● EXERCISE AIM:
Which lines below contain the word "agent"? Copy each of them.

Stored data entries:
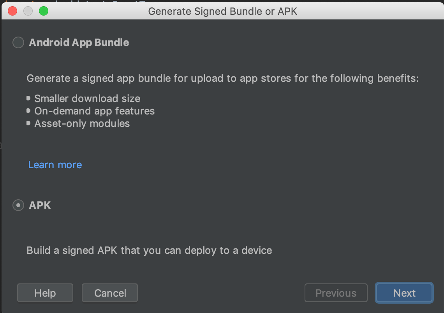Open the Learn more link

pos(55,165)
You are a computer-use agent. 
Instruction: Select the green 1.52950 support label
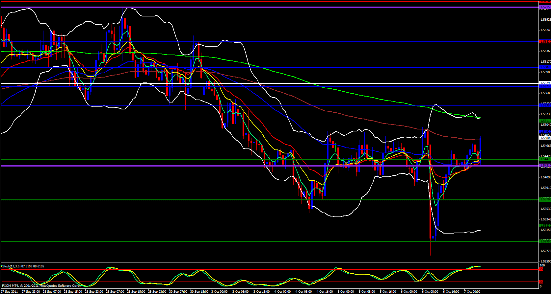click(x=545, y=241)
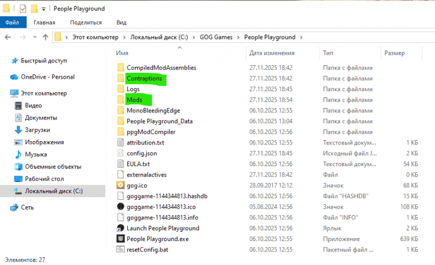This screenshot has height=265, width=435.
Task: Select the gog.ico icon file
Action: click(x=136, y=185)
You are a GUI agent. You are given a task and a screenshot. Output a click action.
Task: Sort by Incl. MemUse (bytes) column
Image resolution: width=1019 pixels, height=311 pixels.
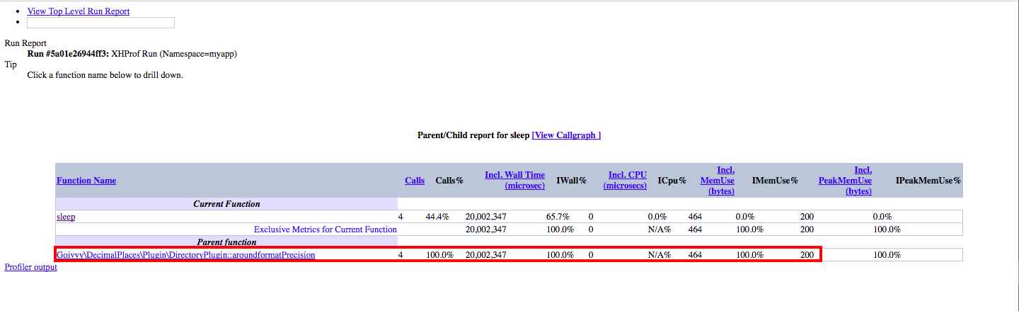718,181
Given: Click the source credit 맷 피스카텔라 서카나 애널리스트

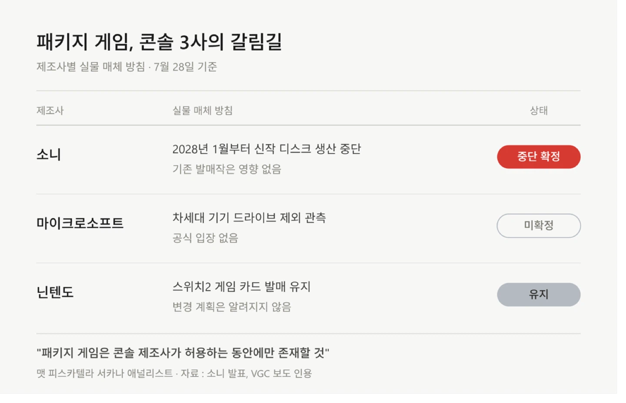Looking at the screenshot, I should point(105,373).
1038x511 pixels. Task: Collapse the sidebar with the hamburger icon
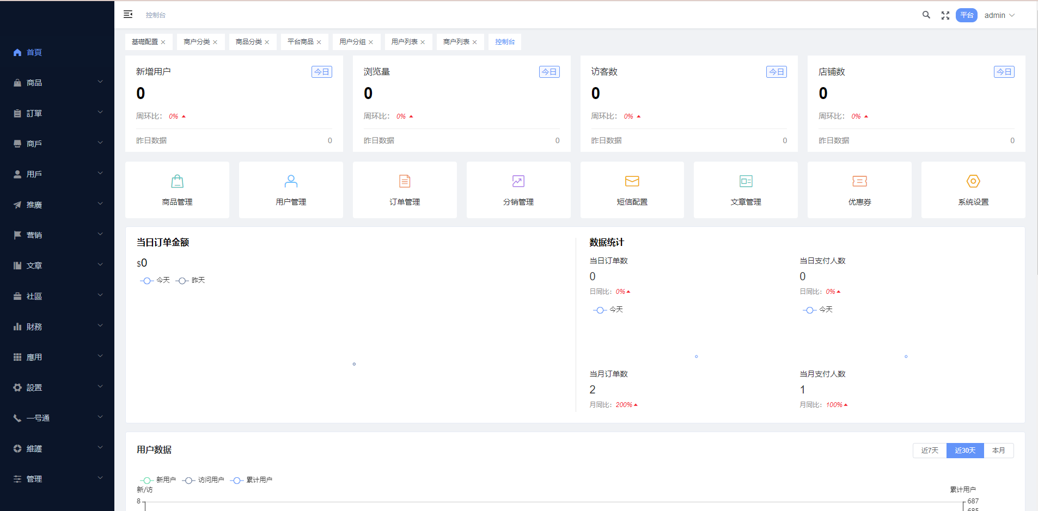pyautogui.click(x=128, y=15)
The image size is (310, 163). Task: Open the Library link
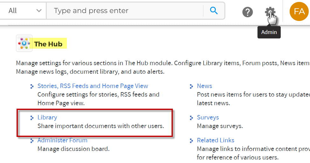(x=47, y=118)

● PROBLEM SOLUTION:
You are a computer-use agent. 
You are a GUI agent. You are given a task and a screenshot. Output a click action.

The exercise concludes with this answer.